#### Exercise requirements
Reproduce the material below word for word, omitting the pictures.

── Source material ──

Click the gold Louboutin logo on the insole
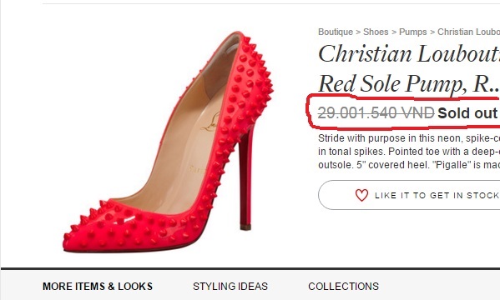The height and width of the screenshot is (300, 500). click(x=210, y=123)
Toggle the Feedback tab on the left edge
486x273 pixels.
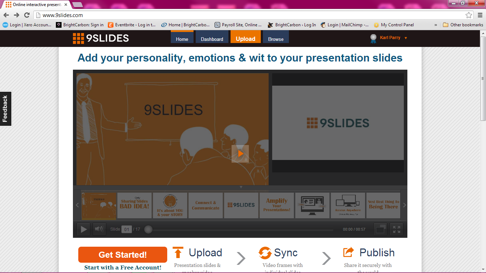(x=6, y=108)
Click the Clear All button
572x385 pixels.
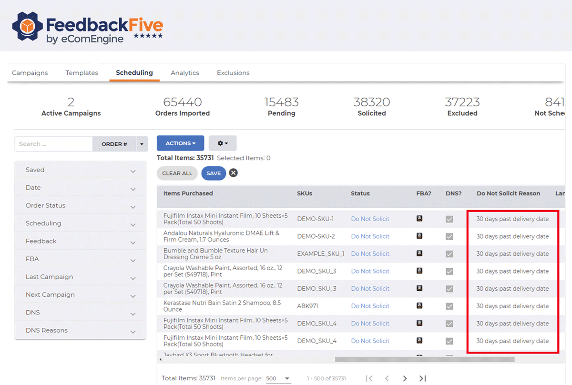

───

#### The output
Click the gold Louboutin logo on the insole
The height and width of the screenshot is (300, 500). click(x=210, y=123)
Toggle the Feedback tab on the left edge
486x273 pixels.
(x=6, y=108)
Click the Clear All button
572x385 pixels.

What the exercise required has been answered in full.